El Impresionismo fue una ruptura.
Surgió en Francia, a finales del siglo XIX, cuando algunos artistas decidieron dejar de lado el dibujo preciso y los grandes relatos históricos para concentrarse en algo más cercano: la impresión de un instante.
La luz se volvió protagonista. El color pasó a primer plano y la línea perdió fuerza. Las pinceladas, sueltas y visibles, comenzaron a crear atmósferas más que formas exactas. Ya no se trataba de copiar la realidad, sino de pintar lo que el momento hacía sentir.

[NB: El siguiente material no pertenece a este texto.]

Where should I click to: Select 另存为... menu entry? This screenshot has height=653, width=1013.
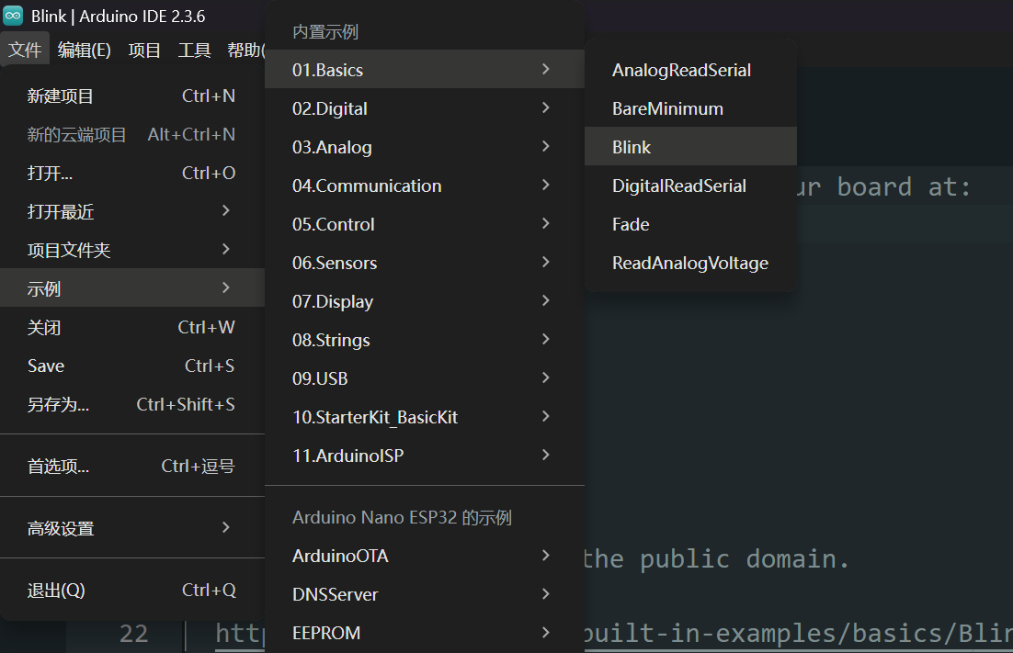click(59, 405)
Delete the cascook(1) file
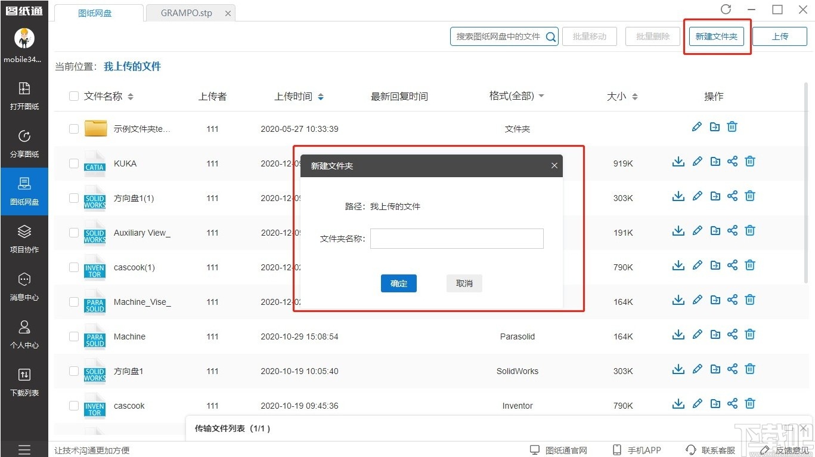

Desde esa apertura nace Territorios Efímeros: Arte en Movimiento. Esta muestra no busca imitar el Impresionismo, sino conversar con su espíritu. Lo vemos en paisajes donde la luz construye el espacio; en cielos donde el color habla por sí mismo; en montañas y campos donde la pincelada se siente viva, en movimiento. Incluso en las obras más figurativas, donde la imagen se sostiene más en la fuerza del color y la emoción que en el detalle preciso.
No todas las piezas son impresionistas en el sentido histórico —y es importante decirlo—, pero muchas comparten esa intención: dar prioridad al color, a la atmósfera y a la experiencia sensible antes que a la descripción minuciosa.
Este pop up no quiere volver al siglo XIX. Recuerda el momento en que el arte se permitió mirar distinto. Y esa libertad —la de pintar la percepción, la emoción, la impresión— sigue presente, sigue viva.